November 92 - Comparing C-Based Object Systems
Comparing C-Based Object Systems
Gary Odom
Preface
This rather dry martini of an article presents a comparison of C-based object
systems. To provide a basis for that comparison, the articles begin with a perspective
about why OOP is important, what the important issues are with object orientation,
and a brief mention of other object systems from which designers of C-based object
systems have drawn their inspiration.
Software with Class?
Programming practices have evolved with one primary motivation: improve the
ability to maintain and reuse software. Object-oriented programming came about in an
attempt to make code more modular and easier to reuse. The ideas behind object
orientation are simple. To make code more modular, combine data structures and
functions together: create software modules that are inherently self-contained. In
other words, prefabricate software so that code functionality comes in one piece. Each
module becomes a class.
To improve the ability to reuse software, allow classes to inherit from one another.

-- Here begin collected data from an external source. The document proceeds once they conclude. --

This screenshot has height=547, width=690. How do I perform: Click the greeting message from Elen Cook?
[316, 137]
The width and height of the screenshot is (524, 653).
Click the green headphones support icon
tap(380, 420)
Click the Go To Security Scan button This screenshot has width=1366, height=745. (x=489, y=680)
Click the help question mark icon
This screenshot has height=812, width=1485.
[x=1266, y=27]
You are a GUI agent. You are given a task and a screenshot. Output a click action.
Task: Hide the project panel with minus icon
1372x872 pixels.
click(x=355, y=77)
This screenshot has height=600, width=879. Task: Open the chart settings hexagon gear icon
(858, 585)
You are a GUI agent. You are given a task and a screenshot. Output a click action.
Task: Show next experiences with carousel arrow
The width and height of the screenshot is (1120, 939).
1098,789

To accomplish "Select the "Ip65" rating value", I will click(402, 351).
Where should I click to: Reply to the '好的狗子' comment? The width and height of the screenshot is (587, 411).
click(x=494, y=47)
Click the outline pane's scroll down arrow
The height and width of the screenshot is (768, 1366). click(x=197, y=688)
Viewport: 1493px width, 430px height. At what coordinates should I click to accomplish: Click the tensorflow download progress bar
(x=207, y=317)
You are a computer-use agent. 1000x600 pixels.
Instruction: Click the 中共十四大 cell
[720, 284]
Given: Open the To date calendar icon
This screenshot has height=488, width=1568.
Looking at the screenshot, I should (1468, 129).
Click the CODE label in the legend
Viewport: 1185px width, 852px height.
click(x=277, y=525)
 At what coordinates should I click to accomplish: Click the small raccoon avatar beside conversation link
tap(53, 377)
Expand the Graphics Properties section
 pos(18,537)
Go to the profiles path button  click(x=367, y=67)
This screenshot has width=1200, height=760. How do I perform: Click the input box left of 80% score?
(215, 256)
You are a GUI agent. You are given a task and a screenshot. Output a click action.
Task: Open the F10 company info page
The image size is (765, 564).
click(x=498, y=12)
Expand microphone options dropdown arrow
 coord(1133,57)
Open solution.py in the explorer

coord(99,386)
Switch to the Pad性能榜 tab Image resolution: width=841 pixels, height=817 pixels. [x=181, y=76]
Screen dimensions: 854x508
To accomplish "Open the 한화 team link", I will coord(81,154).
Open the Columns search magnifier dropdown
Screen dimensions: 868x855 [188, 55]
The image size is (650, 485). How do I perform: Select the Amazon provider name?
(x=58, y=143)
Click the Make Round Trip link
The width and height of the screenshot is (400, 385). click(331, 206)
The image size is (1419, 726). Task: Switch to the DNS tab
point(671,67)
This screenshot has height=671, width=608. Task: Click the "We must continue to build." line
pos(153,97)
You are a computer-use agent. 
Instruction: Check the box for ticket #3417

This way, a new class can get all the functionality it needs from other classes, with the
exception of the behavior that makes the new class unique. So, the two big concepts
behind object orientation are 1) modular software components (by combining data
structure and behavior), and 2) inheritance. While modularity, achieved through the
use of classes, simplifies code maintenance, inheritance provides the sizzle of easy
reuse by letting a programmer incrementally modify and expand class behavior.
The continuing challenge of software development is managing complexity.
Object-oriented programming, with its inherent high degree of modularity, helps. But
class libraries by no means ensure that software complexity is well managed. Quite the
contrary, there is a disturbing trend in object-oriented software construction towards
class libraries with hundreds of classes, but without the integration between them to
simplify usage or maximize productivity. It may well turn out that the OOP
development tools that stand the test of time are not those that try to offer everything
through diversity, but those that integrate well the basics that most applications need.
But class library architecture is the subject another article. This one is about object
systems.
Object orientation is implemented by an object system. Most often, an object system is
built into a new language, or becomes an extension to an existing procedural
programming language. Object-oriented language extensions often require a new
compiler, though C-based object systems are usually implemented using a
preprocessor to a C compiler. The disadvantage to using a preprocessor is that
source-level debugging is no longer possible.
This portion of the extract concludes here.